• **Excerpt**
^^^^^^^^
10. In this case, the first infirmity in the order is that no such reasons are furnished. Therefore, there is violation of principles of natural justice. Secondly, it is seen that only the leaflets were produced before the Assistant Collector. The Assistant Collector with regard to the leaflets, merely held that the goods are classifiable as per the examination reports, the goods imported are mere glass tubes. His order also suffers from the infirmity of violation of principles of natural justice. The reasons are that he went by the examination report inspite of the fact that the appellants have produced a leaflet before him. When the respondents have produced a leaflet before him, he should have mentioned as to whether these leaflets pertain to the tubes or the equipment in which the tubes are going to be used. Without mentioning about the character of the leaflets and without discussing this leaflet, he focussed a finding on the basis of the examination report. He should have also referred to the HSN in this regard. The Customs Tariff is based on HSN as was held by the Hon'ble Supreme Court in the case of Wood Crafts Industries v. CCE reported in 1997 (95) E.L.T. 23 Para 18. Therefore, when his order suffered from the vice of violation of principles of natural justice, the Collector (Appeals) should have remanded back the matter. On the contrary, without remanding the matter to the Assistant Collector, the Collector (Appeals) himself decides the matter after taking another fresh evidence in the form of a literature. This, in our view, is not permissible in view of the decision of the Supreme Court reported in 1997 (22) RLT 650 in the case of CC, Calcutta v. Hanuman Trading Corporation and Anr., wherein, at Para 5 their lordships held as under:

"5. There is no controversy that the respondents did not avail of the opportunity before the authorities to adduce any evidence and it was only before the Tribunal that material was produced by the respondents/sole proprietor challenging confiscation and penalty. In the facts and circumstances of the case, we are satisfied that the course adopted by the Tribunal of permitting respondents to adduce evidence before it for the first time and then in proceeding to decide the case on merits on that basis was not correct. If the Tribunal was of the view that a fresh opportunity was required to be given to the respondents to adduce evidence and show cause in response to the notice given to the respondents, the appropriate course for adoption was to remit the matter to the Commissioner of Customs, Calcutta. For this reason alone, the Tribunal's order must be set aside."

11. It is thus seen that both the orders suffered from the violation of principles of natural justice. Even otherwise, these leaflets as well as the literatures have not been dealt and they are also not before us.

12. In this view of the matter, we have no other alternative except to remand the matter to the original authority for a de novo adjudication, in the light of our above observations, after granting a personal hearing to the respondents.

13. Accordingly, the impugned order is set aside and the matter is remanded back to the original authority.
^^^^^^^^
• **Complete the following**
**A)** Rewrite the stretch of the excerpt from "12. In this" through "to the respondents.", putting "fresh adjudication" in place of "de novo adjudication".
**B)** According to the excerpt, in which case did the Supreme Court hold that the Customs Tariff is based on HSN?

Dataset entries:
^^^^^^^^
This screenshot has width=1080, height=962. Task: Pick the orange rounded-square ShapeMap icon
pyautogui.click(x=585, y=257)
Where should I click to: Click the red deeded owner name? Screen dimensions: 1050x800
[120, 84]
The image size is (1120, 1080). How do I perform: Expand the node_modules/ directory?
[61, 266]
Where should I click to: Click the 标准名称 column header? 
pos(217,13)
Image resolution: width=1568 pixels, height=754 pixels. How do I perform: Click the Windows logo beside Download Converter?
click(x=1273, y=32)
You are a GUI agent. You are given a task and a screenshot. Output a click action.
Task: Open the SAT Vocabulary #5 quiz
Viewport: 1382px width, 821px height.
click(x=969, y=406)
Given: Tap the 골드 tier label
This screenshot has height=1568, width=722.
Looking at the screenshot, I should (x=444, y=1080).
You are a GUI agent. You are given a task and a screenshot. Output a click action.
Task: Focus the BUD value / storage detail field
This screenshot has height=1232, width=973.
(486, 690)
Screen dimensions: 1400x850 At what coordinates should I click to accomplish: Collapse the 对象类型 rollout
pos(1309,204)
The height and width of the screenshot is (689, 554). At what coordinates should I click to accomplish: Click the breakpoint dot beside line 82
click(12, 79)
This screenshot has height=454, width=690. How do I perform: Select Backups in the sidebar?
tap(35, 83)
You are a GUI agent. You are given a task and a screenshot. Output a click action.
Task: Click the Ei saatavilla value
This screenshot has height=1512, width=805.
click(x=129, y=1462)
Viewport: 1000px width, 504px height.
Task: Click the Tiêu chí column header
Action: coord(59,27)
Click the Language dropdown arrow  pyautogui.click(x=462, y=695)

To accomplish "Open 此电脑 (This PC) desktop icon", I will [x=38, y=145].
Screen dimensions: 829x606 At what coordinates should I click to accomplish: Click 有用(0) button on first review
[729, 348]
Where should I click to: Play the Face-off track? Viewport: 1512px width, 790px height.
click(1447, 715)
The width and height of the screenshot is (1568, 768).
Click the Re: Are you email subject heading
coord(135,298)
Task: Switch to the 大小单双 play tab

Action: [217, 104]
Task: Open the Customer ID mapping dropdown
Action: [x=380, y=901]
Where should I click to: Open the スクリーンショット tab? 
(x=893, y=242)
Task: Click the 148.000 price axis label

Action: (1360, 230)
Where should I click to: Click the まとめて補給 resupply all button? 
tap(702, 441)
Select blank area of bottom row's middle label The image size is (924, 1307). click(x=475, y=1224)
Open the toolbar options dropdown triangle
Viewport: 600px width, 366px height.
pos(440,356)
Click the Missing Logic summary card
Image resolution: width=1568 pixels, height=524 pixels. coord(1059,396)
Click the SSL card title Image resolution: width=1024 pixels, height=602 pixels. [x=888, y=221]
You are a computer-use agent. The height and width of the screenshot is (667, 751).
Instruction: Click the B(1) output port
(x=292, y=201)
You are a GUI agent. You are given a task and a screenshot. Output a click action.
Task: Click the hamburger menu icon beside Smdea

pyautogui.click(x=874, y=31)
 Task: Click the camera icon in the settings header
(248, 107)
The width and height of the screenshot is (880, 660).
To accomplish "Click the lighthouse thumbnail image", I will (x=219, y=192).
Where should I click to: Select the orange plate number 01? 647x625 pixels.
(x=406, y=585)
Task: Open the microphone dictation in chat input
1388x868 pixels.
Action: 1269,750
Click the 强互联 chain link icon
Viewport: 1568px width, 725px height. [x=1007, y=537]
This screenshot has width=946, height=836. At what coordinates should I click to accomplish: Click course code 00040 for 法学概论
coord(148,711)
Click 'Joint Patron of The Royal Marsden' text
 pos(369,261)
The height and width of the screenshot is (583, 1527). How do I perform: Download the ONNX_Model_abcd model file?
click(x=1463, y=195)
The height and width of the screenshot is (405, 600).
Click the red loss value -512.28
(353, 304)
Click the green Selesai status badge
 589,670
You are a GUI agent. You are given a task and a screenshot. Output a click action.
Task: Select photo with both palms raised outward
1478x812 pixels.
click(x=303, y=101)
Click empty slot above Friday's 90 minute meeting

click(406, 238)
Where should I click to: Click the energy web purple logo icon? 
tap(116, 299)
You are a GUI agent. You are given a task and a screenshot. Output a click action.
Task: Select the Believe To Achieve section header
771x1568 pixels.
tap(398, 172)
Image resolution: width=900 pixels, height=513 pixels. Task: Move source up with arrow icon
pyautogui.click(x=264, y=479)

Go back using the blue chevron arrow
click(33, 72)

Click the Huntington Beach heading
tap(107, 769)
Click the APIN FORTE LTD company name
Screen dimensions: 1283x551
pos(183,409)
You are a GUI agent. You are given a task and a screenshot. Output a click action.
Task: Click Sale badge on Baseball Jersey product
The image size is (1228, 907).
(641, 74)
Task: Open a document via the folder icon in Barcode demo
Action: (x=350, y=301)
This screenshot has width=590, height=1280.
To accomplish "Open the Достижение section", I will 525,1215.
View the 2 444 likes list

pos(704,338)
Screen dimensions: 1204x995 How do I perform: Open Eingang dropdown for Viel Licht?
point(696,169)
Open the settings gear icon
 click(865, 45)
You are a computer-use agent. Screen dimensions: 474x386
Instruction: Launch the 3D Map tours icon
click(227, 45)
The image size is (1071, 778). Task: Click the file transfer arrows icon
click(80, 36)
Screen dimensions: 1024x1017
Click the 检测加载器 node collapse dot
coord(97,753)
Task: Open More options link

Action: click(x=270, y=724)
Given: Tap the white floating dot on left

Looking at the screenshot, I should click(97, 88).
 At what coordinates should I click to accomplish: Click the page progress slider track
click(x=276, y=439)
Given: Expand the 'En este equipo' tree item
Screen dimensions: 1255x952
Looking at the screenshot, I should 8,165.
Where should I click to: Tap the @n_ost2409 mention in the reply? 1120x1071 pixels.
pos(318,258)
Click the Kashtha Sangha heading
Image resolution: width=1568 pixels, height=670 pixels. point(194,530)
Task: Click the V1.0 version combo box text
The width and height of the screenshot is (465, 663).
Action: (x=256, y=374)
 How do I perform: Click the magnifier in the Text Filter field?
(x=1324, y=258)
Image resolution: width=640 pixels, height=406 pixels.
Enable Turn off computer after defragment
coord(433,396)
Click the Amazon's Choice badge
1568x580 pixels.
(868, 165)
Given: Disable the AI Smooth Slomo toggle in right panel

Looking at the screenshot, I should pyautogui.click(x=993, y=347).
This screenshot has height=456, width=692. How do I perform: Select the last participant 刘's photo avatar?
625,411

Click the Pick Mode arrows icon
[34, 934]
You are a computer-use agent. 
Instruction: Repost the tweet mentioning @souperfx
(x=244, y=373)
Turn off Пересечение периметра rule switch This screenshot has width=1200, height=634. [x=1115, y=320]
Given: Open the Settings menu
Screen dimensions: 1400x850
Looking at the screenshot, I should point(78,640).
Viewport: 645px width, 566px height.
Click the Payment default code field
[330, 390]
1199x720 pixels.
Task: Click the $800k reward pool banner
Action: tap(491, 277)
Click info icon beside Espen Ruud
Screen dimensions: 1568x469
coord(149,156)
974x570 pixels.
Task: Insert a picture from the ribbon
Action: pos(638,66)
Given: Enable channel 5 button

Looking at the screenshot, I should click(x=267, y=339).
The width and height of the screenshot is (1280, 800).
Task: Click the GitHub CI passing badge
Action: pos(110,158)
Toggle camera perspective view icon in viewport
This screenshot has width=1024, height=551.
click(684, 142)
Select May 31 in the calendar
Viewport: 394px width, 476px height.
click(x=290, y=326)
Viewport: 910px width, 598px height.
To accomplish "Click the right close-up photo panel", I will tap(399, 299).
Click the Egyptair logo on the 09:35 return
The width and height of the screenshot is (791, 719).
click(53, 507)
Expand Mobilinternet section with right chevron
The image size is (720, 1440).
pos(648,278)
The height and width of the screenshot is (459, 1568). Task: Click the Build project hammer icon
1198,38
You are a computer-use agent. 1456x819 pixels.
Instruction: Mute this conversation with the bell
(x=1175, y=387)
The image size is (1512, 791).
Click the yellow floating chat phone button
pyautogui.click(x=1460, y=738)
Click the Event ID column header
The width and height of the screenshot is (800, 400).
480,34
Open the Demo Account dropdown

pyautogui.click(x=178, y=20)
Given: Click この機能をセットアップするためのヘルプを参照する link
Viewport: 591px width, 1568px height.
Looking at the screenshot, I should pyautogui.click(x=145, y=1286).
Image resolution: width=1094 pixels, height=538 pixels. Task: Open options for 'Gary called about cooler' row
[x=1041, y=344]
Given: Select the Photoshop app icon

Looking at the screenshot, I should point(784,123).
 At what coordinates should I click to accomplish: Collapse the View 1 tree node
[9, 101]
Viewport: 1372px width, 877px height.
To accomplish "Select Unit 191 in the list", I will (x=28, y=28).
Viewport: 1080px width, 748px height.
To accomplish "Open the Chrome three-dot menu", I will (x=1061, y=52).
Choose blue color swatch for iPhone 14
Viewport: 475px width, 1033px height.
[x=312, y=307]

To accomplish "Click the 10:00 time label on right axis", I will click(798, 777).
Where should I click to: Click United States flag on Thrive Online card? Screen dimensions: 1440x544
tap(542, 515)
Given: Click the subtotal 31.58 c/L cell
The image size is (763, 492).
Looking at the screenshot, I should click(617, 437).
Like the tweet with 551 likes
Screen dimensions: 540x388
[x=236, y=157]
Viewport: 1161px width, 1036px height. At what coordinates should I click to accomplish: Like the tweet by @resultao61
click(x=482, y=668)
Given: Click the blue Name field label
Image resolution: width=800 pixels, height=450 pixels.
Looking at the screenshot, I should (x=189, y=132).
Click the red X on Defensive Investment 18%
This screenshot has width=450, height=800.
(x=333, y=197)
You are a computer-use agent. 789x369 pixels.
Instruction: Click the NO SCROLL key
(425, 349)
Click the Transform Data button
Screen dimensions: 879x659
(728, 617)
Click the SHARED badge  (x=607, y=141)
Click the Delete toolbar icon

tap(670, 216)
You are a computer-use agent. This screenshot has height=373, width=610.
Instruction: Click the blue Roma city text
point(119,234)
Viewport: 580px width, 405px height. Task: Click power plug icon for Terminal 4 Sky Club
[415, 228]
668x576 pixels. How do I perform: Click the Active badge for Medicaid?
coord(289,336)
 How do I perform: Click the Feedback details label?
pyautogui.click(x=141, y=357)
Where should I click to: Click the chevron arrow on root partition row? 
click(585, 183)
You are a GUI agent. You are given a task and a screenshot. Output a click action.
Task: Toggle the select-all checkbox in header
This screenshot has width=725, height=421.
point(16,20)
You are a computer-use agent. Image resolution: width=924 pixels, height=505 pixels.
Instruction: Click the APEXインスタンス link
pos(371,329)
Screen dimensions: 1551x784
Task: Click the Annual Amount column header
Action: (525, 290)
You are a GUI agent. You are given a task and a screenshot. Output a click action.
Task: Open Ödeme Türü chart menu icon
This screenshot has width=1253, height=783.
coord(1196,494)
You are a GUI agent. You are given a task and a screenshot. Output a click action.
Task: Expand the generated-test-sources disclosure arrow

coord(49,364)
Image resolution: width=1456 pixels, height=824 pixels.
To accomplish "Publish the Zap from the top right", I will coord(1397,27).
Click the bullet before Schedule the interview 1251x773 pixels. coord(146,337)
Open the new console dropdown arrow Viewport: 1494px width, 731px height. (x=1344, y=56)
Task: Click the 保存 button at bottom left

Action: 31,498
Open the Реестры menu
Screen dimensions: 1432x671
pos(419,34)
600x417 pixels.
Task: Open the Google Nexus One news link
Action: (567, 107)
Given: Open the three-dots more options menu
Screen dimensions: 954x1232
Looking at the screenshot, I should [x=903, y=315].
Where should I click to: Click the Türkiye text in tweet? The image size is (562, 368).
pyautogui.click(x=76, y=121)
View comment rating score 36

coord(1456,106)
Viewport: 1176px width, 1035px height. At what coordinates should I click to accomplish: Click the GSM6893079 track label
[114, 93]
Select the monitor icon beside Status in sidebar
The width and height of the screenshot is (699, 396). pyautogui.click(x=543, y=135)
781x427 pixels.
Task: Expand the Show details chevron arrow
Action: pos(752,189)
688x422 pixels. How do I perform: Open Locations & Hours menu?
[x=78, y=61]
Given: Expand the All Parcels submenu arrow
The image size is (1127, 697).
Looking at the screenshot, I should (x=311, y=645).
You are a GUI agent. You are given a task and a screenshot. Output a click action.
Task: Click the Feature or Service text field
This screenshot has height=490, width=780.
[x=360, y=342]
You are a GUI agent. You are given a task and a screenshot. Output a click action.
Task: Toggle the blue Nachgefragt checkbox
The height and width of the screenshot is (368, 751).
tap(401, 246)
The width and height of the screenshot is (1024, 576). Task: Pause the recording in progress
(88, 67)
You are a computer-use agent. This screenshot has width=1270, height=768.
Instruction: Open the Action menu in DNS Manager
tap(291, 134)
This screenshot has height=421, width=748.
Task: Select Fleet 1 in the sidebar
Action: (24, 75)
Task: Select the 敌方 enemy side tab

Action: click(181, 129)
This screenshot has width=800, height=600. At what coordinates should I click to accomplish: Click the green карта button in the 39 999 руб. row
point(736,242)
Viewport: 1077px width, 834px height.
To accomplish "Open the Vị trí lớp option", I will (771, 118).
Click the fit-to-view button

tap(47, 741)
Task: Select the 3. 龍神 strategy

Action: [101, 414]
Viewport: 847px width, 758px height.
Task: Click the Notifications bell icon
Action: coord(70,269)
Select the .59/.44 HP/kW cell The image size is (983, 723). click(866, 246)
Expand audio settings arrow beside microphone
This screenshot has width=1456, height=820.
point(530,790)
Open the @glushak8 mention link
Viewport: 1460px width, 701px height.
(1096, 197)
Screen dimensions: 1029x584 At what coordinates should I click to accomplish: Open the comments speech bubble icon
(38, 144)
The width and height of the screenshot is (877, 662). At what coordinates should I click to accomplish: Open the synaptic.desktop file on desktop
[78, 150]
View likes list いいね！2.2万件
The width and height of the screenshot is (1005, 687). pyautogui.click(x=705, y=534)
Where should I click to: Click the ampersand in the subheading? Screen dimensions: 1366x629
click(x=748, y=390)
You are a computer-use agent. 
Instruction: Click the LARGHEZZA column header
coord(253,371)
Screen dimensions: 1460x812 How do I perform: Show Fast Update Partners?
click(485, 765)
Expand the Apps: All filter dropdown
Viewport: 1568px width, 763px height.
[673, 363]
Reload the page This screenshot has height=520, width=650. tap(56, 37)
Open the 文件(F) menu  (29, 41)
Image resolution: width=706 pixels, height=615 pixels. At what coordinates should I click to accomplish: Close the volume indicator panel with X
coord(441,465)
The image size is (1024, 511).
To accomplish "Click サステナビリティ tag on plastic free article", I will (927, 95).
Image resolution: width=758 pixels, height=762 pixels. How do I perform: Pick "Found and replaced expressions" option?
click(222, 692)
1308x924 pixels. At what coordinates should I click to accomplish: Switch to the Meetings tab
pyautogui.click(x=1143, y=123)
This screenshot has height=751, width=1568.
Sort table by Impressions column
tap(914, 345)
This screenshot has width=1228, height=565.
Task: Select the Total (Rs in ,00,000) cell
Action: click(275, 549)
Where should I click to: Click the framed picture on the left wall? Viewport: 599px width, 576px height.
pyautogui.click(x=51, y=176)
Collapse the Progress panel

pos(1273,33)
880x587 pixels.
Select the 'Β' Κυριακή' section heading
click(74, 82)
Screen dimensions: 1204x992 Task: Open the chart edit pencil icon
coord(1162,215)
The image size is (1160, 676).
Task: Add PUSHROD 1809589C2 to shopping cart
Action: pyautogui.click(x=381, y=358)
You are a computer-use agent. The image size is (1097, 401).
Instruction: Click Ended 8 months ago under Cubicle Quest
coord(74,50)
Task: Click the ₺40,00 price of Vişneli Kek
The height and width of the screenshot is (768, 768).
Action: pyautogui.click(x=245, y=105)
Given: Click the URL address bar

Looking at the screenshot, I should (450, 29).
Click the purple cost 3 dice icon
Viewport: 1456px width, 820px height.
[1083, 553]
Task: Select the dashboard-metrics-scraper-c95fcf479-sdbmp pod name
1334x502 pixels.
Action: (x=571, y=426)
^^^^^^^^
• **Solutions to the tasks**
**A)**
12. In this view of the matter, we have no other alternative except to remand the matter to the original authority for a fresh adjudication, in the light of our above observations, after granting a personal hearing to the respondents.

**B)** Wood Crafts Industries v. CCE, reported in 1997 (95) E.L.T. 23, Para 18.